SPRINGFIELD — In the aftermath of a 2016 fire and years of legal issues, the city is accepting bids to begin the cleanup of the blighted Massachusetts Career Development Institute property on Wilbraham Avenue.
Mayor Domenic J. Sano, in a news release Friday, said city officials and the neighborhood are committed to “getting this monstrosity down for the betterment of the area.” He also referred to the site as a “monstrosity” earlier this year in seeking to press forward with demolition.
The city is accepting bids for the removal and disposal of asbestos-containing debris left behind by the 2016 blaze. The bids are due by Oct. 7 at 2 p.m. at the Office of Procurement at City Hall.

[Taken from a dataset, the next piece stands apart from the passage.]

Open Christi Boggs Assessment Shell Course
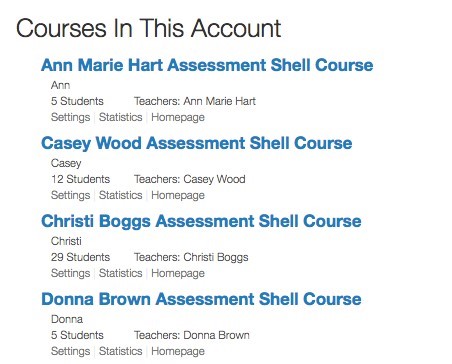 201,221
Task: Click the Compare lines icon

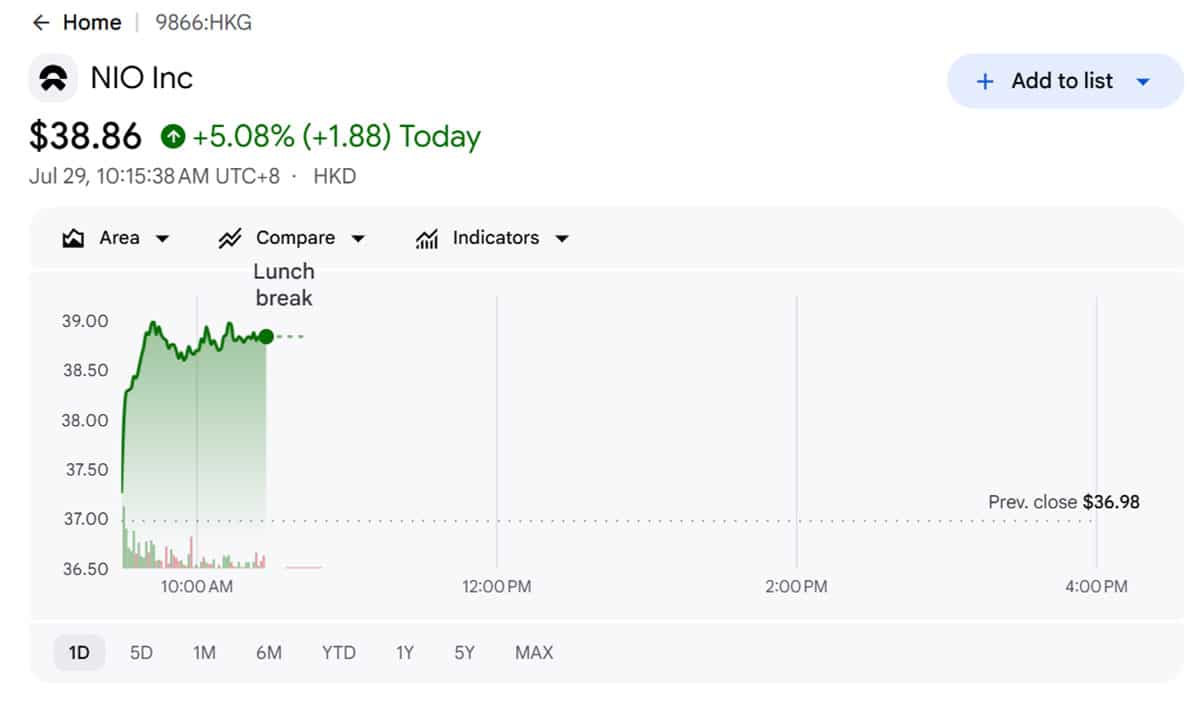Action: coord(230,238)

After that first phase, the city will accept bids, anticipated this winter, for the demolition of the still-standing building, said Timothy Sheehan, the city’s chief development officer.

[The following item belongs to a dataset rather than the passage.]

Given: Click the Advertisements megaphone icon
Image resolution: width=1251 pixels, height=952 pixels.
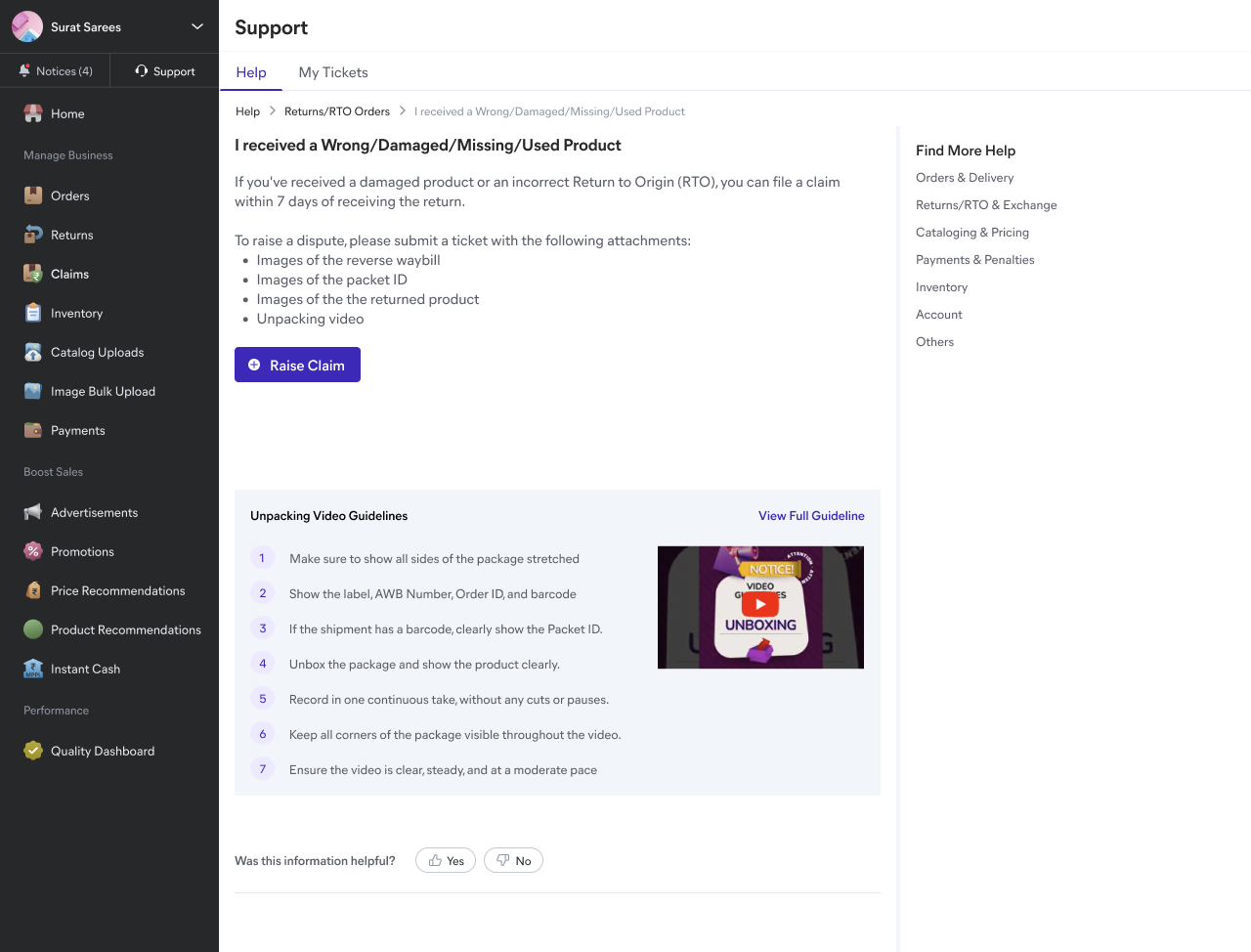Looking at the screenshot, I should click(x=33, y=512).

Once the 2.57-acre property is demolished and cleared, a portion will be used for a new park to replace Deberry Park. The city will pursue alternative uses for the remaining portion, Sheehan said.
The cleanup is among many improvements occurring in the Mason Square area, Sheehan and Sarno said. The Indian Motocycle block is being redeveloped for apartments, and plans are also proceeding for an apartment complex at the nearby Knox building on Wilbraham Road.
The Career Development Institute was a major job training center in Springfield for 40 years before closing in 2013. The fire, which destroyed the main building, was set by three teenagers, all arrested and later convicted of arson.
Sarno said efforts to address the property were tied up in court for years “due to a host of complicated issues including delinquent taxes, numerous building and code violations, and issues involving the previous owners existing only on paper.”
The Career Development Institute site was owned by a nonprofit corporation, but its board of directors became inactive even before the fire, city officials said. The city took ownership of the property through foreclosure.
“Due to the condition and size of the parcels involved, it is not going to be cheap to clean up, but it’s the right thing to do,” Sarno said, citing the need to protect the quality of life in the area.
Sheehan said the various improvements are part of the ongoing “transformation of the Mason Square area.” That includes plans for construction of a new Homer-Deberry School on the site of the existing Deberry School and Deberry Park.